Designed Obsolescence in Education

future city


I saw a post by Sandy Speicher (IDEO’s Design for Learning) who works to help educators use design tools and methods to work in new ways, on the "designed" school day of the future.

On the same site, http://mindshift.kqed.org, another post by Shelly Blake-Plock back in 2009 shared his predictions
of things that will be obsolete in schools by 2020.

Speicher

sees students "...reading in comfortable chairs... digging into a scientific research question by conducting readings on a nearby pond... working on computers refining their skills in math while others are sequencing DNA... collaborating around a design challenge with new friends across the globe... building, making, imagining, interacting, investigating, reflecting, connecting, shaping, participating. There will be challenge. There will be high expectations. And there will be tons of variation. With all of its possibility, the school day of the future will be one thing: it will be designed."

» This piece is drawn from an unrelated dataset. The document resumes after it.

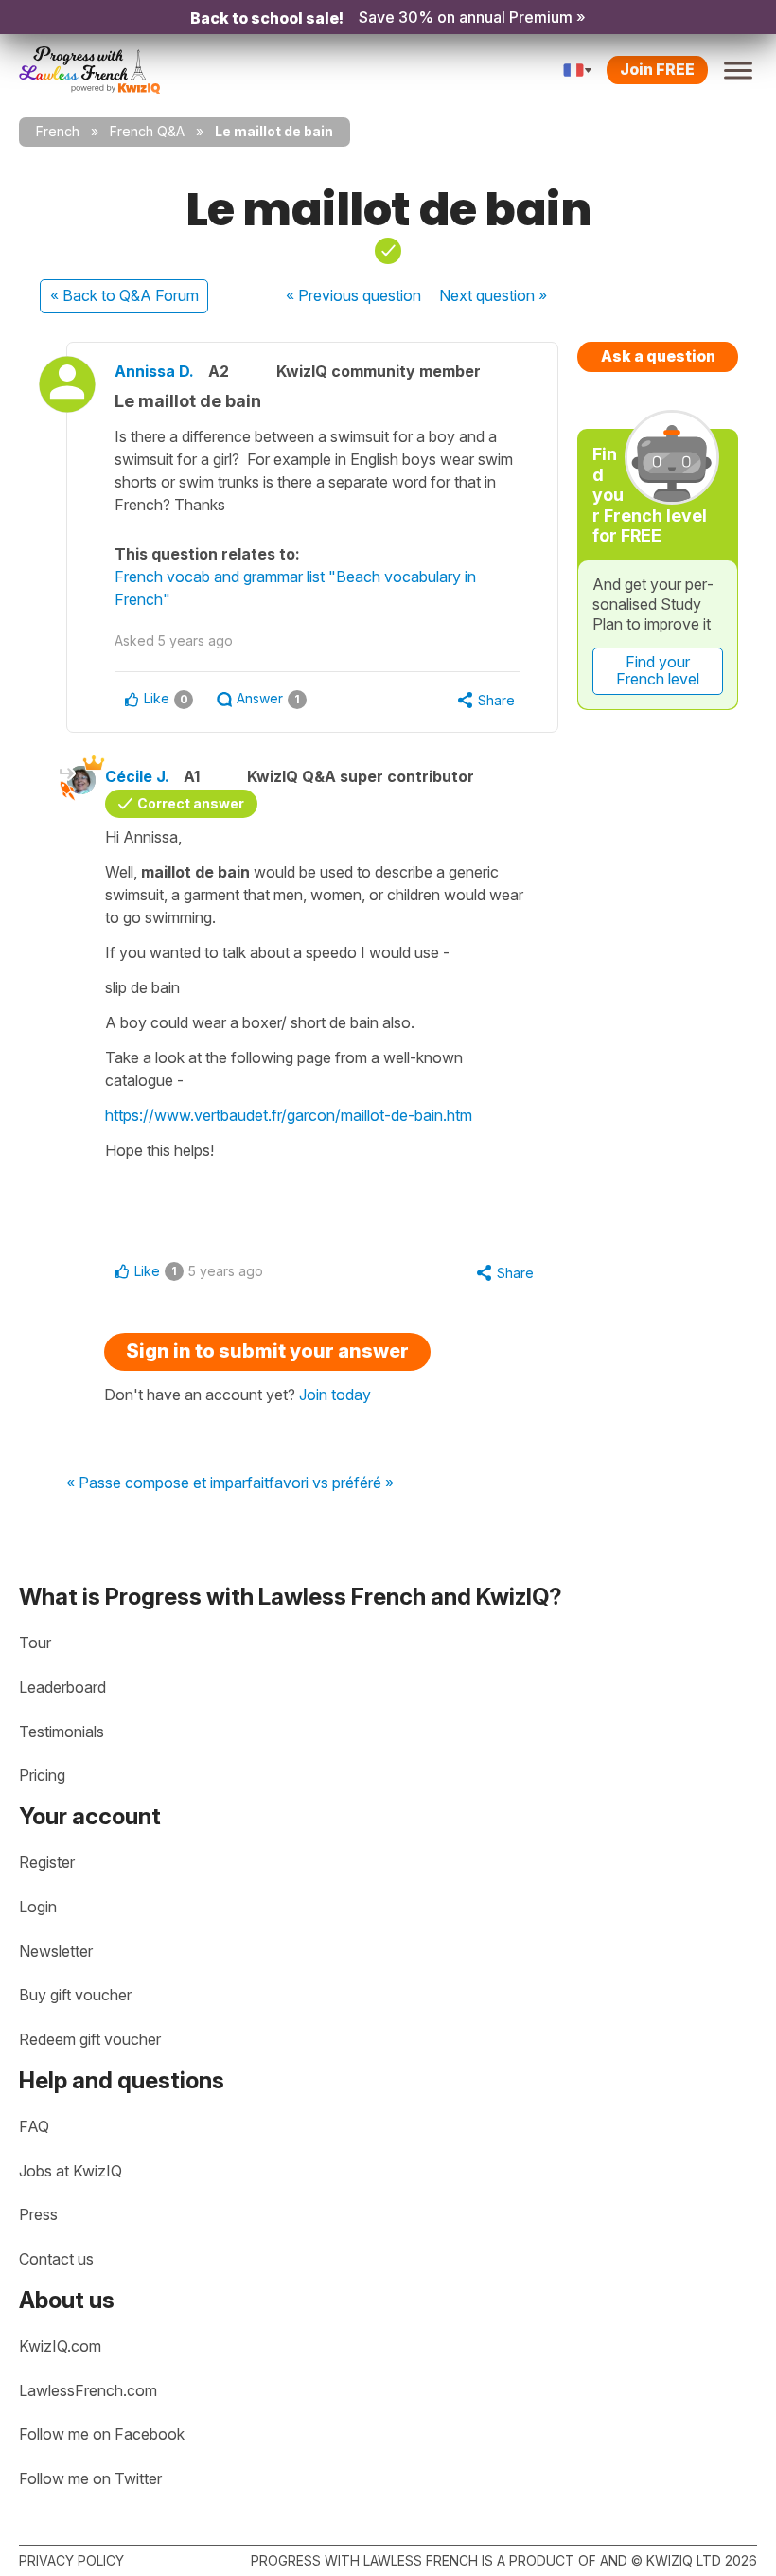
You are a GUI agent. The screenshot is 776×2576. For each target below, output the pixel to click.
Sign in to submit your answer (267, 1351)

Both posts are looking at the same thing from different ends. For example, Shelly predicts that desks will be obsolete because "the 21st century does not fit neatly into rows. Neither should your students." Speicher sees them out of those desks and into the world.

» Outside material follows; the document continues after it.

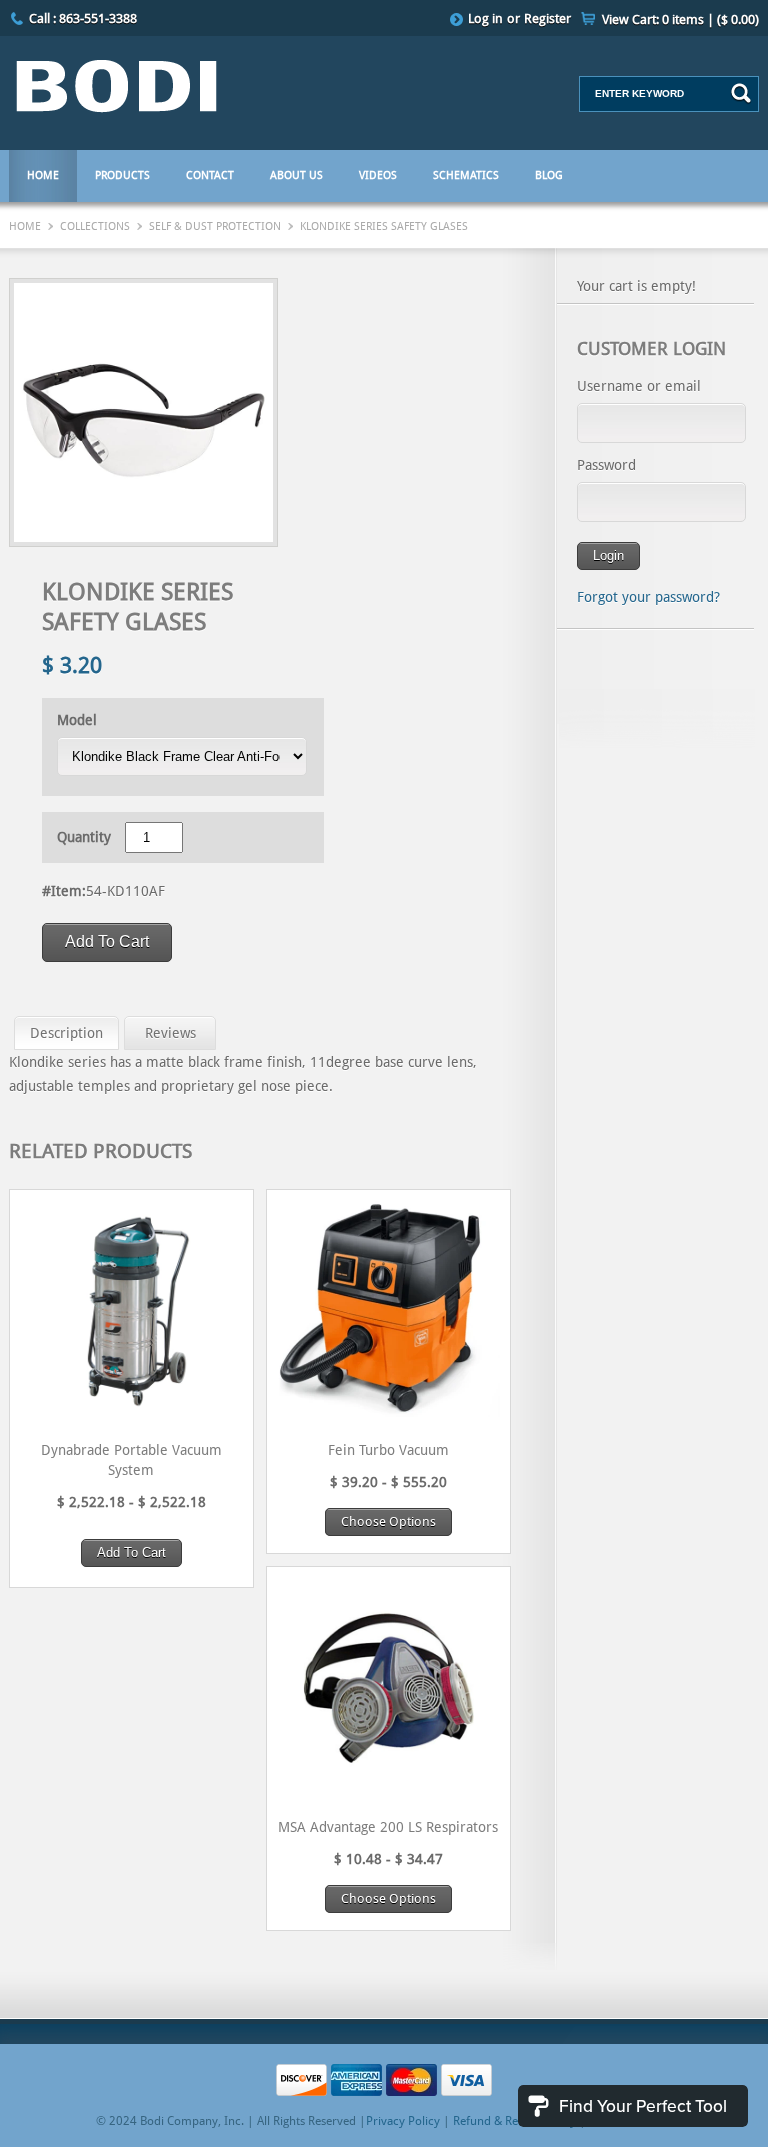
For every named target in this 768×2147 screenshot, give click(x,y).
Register (547, 18)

While "language labs" will vanish (if they haven't already), world language acquisition will stay because it is "only a smartphone away."

You can either say that computers will be "obsoloete" or that our concept of what a computer is today will be gone, replaced by computing via handheld devices (phones, pads, tablets or the next thing). There may be more technology but less of an IT/tech staff because much of what those computers do and store has moved to the cloud and the need to support it will lessen. Maybe those positions can be used for real professional development in using the technology rather than maintaining it.

What happens to "homework" when the the temporal boundaries between home and school disappear? Will all students need to go to another building called a school to learn?

Will we see an end to college admission tests like SAT/ACT by digital portfolio reviews?

There are so many things - from lockers, to paper, to copiers, to teaching algebra in high school - that may disappear that the topic makes for an interesting one as we start a new school year.  Check out the School Day of the Future series. And have good school year.